About this exercise
Transcribe exactly the entries from the "Viewport: 1195px width, 1008px height." line to the end, both included, minus pictures.

Extracted information
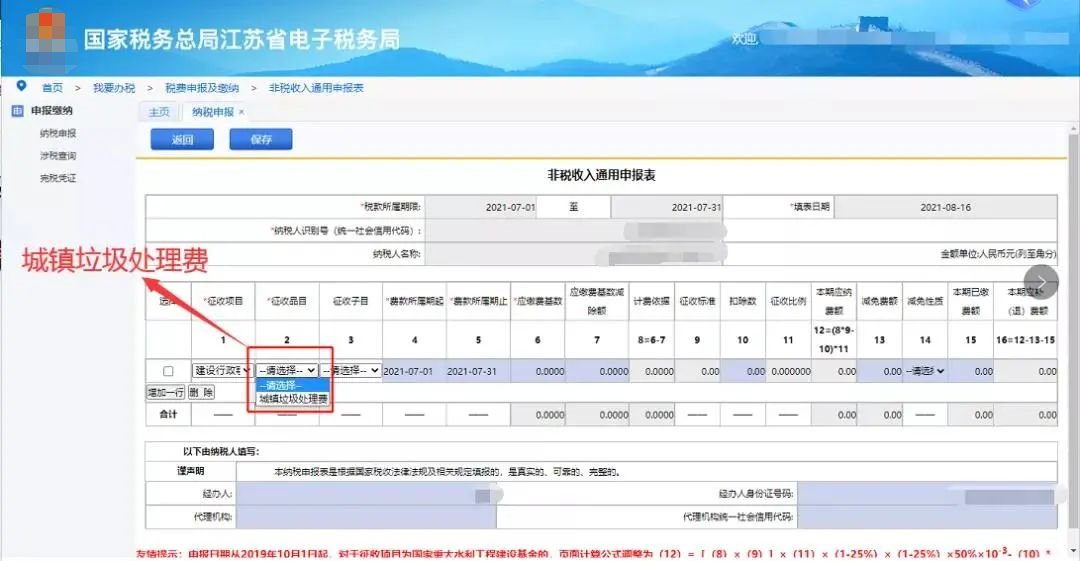
Task: Open the 征收项目 dropdown showing 建设行政
Action: pos(221,370)
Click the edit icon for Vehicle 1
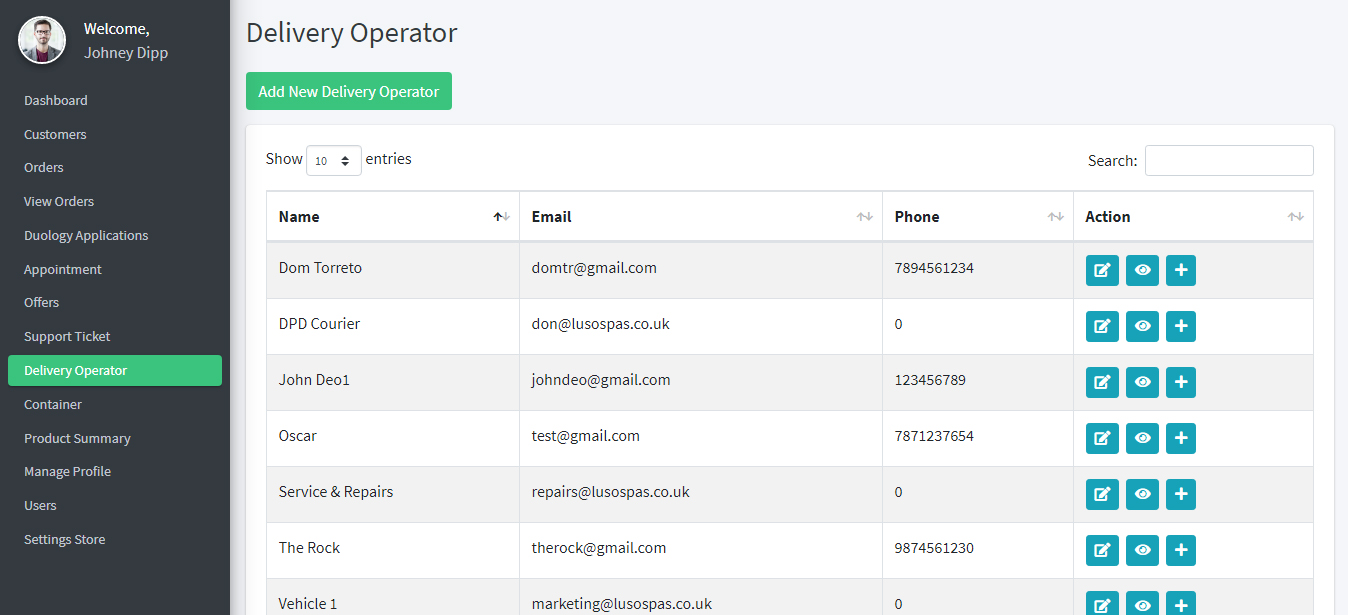 pos(1102,604)
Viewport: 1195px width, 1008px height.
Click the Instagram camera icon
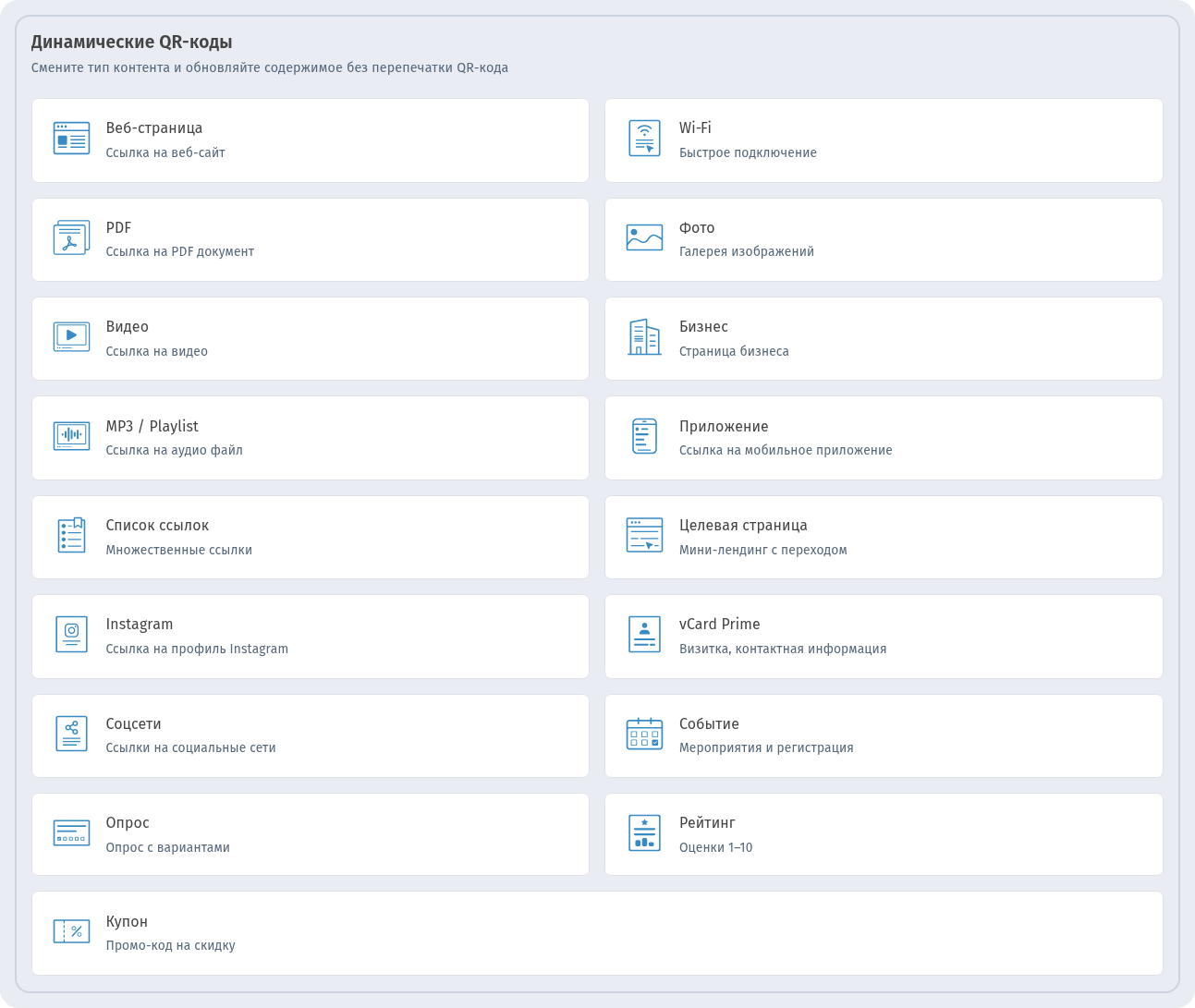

Result for this exercise
Viewport: 1195px width, 1008px height.
Click the Instagram camera icon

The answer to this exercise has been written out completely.